Recensione di Pietro Gallo

 Il numero 35 di Arte e Storia presenta una ricca miscellanea sulla poliedrica personalità del canonico Giuseppe De Conti che rivestì un ruolo importante nel panorama culturale non solo casalese negli anni di transizione tra l'Antico Regime , la sua fine per l'arrivo delle armate napoleoniche, e l'inclusione del Monferrato nell'impero napoleonico sino al 1814 .

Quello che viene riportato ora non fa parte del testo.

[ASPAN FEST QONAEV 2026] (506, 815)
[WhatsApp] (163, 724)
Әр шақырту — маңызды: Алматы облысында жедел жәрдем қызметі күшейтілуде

Anni infuocati ove figli e nipoti dell'illuminismo francese non scrivono più Enciclopedie ma sovvertono anche in Piemonte con Napoleone l'Antico Regime per crearne uno nuovo anche a Casale. Giuseppe De Conti, moderatamente moderato, ne condivide alcune, respingendo con condanna altre più avanzate. Le testimonianze lasciate dal nostro canonico, assieme alle lettere del canonico De Giovanni suo amico, morto nel \1801, (Archivio Storico Comunale di Casale , fondo Vidua 72/236), illuminano la profondità delle trasformazioni napoleoniche. Una fra tutte in campo ecclesiastico l'ingrandimento della diocesi casalese, con ben 460 parrocchie che includeva quelle di Alessandria e Tortona, soppresse nel 1805 con conseguente rimozione dei due vescovi casalesi che le reggevano:Mossi ad Alessandria , Fassati a Tortona.

Prima e durante questi terremoto in cui vengono pure aboliti i conventi e rimodellata la funzione delle parrocchie dal Concordato tra Napoleone e Pio VII', Giuseppe De Conti ne da testimonianza ora esplorata e riportata in luce appunto su Arte e Storia.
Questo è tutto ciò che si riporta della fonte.